While this dream is attainable, Google and Apple will need to take into consideration the following negative side effects.
Drivers at the front of the line, once equipped with knowledge of an impending green light, might cheat the light, accelerating a few seconds before the light turns green. This is a danger to public safety, as they put themselves in the path of drivers who cheat the red light traveling the other direction (those who run a light right after it turns red). Tech companies can quash this behavior by determining premature driver movement and quietly revoking the feature from repeat offenders, preventing them from continuously abusing access to the feature.
Another problem would be the display of inaccurate traffic light data. Local governments tweak traffic light patterns from time to time, be that to optimize an intersection or for a temporary manual take over during rush hour.
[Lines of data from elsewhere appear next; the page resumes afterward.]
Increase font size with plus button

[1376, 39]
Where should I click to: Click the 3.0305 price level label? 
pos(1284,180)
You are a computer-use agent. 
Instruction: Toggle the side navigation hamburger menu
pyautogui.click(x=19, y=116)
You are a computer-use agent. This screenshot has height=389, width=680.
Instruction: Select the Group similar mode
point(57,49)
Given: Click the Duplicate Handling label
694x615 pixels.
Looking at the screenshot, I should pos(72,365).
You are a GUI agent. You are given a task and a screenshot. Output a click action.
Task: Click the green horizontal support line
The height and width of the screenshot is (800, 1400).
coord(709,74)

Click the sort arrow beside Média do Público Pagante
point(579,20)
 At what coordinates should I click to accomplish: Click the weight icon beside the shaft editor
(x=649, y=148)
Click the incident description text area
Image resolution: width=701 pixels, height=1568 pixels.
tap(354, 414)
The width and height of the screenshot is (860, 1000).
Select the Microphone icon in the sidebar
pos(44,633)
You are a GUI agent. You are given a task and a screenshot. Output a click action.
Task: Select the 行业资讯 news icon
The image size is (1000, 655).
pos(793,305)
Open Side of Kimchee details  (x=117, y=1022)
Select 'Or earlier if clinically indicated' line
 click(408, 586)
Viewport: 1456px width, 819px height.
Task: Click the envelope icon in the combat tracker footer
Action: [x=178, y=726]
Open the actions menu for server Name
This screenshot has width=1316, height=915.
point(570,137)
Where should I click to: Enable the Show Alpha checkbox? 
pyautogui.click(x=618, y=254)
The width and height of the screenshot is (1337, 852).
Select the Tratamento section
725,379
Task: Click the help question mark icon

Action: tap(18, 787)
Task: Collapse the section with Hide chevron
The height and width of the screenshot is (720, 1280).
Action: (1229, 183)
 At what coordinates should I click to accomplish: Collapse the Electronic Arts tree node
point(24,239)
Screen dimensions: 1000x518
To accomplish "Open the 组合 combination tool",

This puts the first drivers who encounter a newly applied traffic light pattern at risk of reacting to the app's traffic light alert without checking the actual light (rare, but extremely risky). Once a few waves of map-using drivers pass through a new light pattern, the algorithm can react and adjust. This high-risk problem would be solved if tech companies collaborated with local governments for direct access to traffic light pattern databases rather than depending on crowd-sourced data.
Despite these negative side effects, I believe Google and Apple have the ability, access, incentive, and the positive social obligation to collaboratively implement a traffic light alert feature in all their mapping apps before the end of 2018. Should these companies choose not to implement such a feature, I see a sizable opportunity for a hardware startup to launch a green light detecting dash cam.